Overexpression of salusin-β is associated with poor prognosis in ovarian cancer

Ovarian cancer is recognized as one of the worst gynecologic malignancies associated with rapid metastasis and poor overall survival rate. The identified valuable molecular biomarkers criticize importance of timely diagnosis for ovarian cancer. Salusin-beta levels are dramatically increased in women with polycystic ovarian syndrome. However, the roles of salusin-beta in ovarian cancer have yet to be fully elucidated. A total of 57 paired ovarian cancer specimens and matched adjacent normal tissues were used to measure the salusin-beta levels. The prognostic value of salusin-beta for tumor progression and survival rate was investigated.
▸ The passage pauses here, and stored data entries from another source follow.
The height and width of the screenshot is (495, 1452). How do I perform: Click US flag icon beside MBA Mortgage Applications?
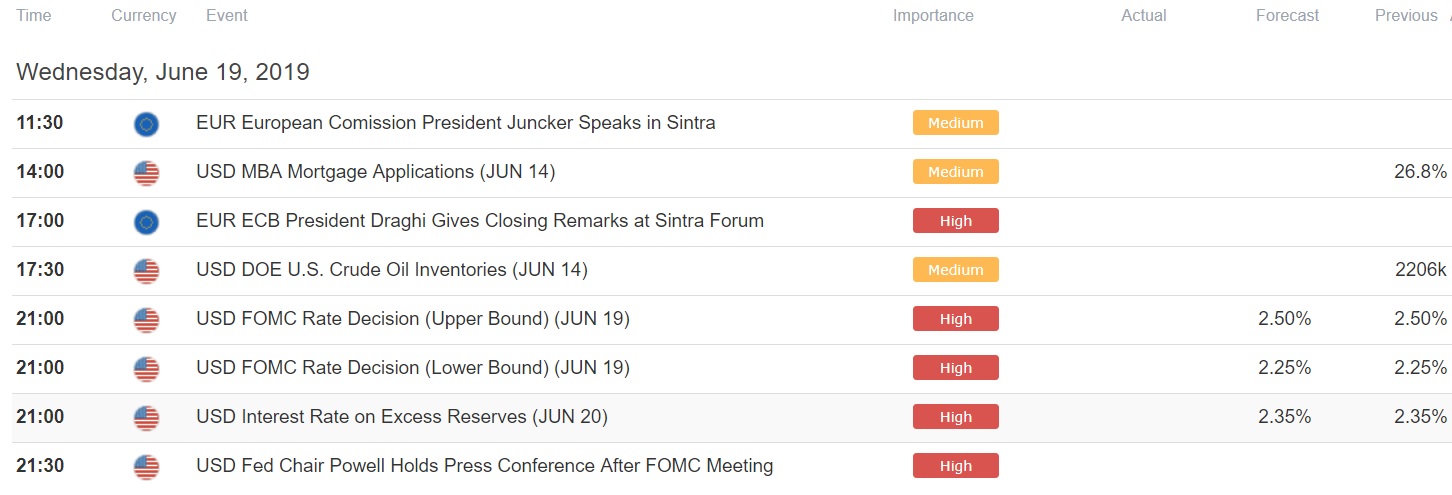point(146,173)
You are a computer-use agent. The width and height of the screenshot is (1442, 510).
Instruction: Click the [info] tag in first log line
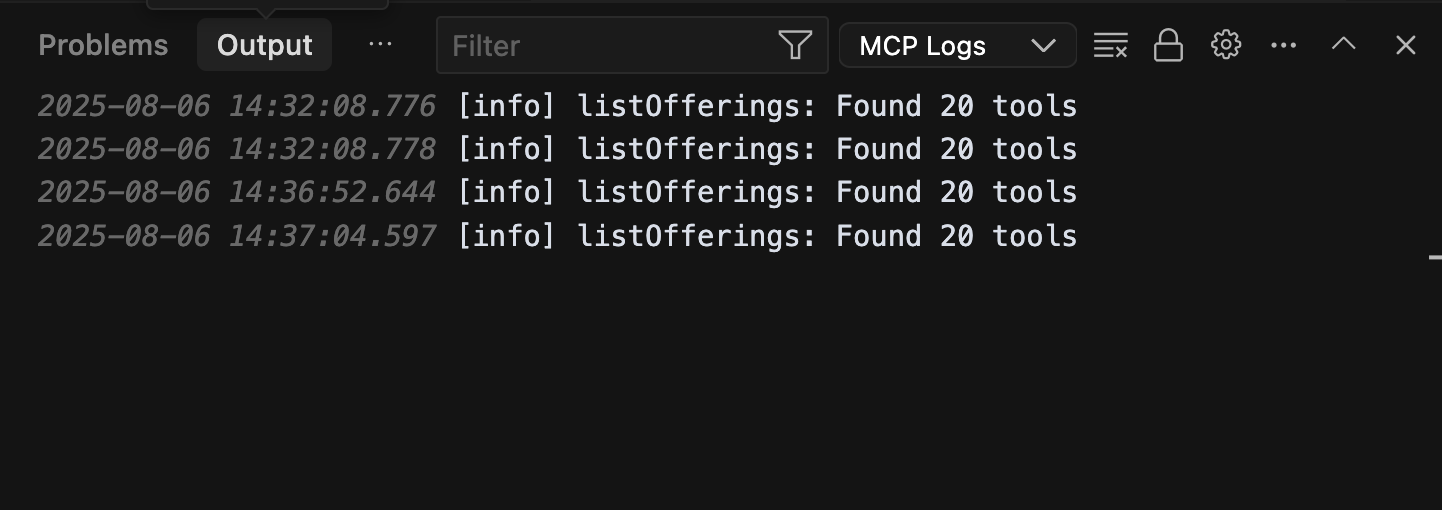point(506,106)
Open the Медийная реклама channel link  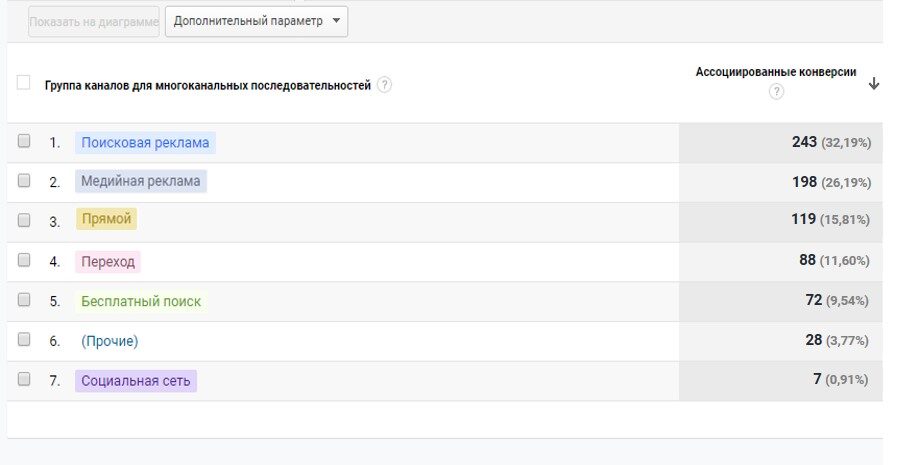click(141, 182)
The effects of salusin-beta on ovarian cancer cell proliferation and epithelial-mesenchymal transition were also explored. The expression of salusin-beta was significantly increased in ovarian cancer tissue specimens compared with matched normal adjacent tissue (P<0.05). The high salusin-beta level was closely related with FIGO stage and lymph node metastases. The ovarian cancer patients with high salusin-beta had a shorter overall survival (P<0.05). Salusin-beta obviously enhanced the proliferation and epithelial mesenchymal-transition of SKOV3 cells. Furthermore, salusin-beta substantially decreased the expression of p-GSK-3 beta and GSK-3 beta, but stimulated the beta-catenin expression and downstream genes of wnt/beta-catenin including cyclin D1 and C-myc. Our data demonstrated for the first time that upregulated salusin-beta may be a novel independent prognostic biomarker for overall survival of ovarian cancer. Salusin-beta accelerated the proliferation and epithelial mesenchymal transition of ovarian cancer cells at least partly via activation of Wnt/beta-catenin signaling pathway. Salusin-beta may be an important target for therapeutic intervention in ovarian cancer.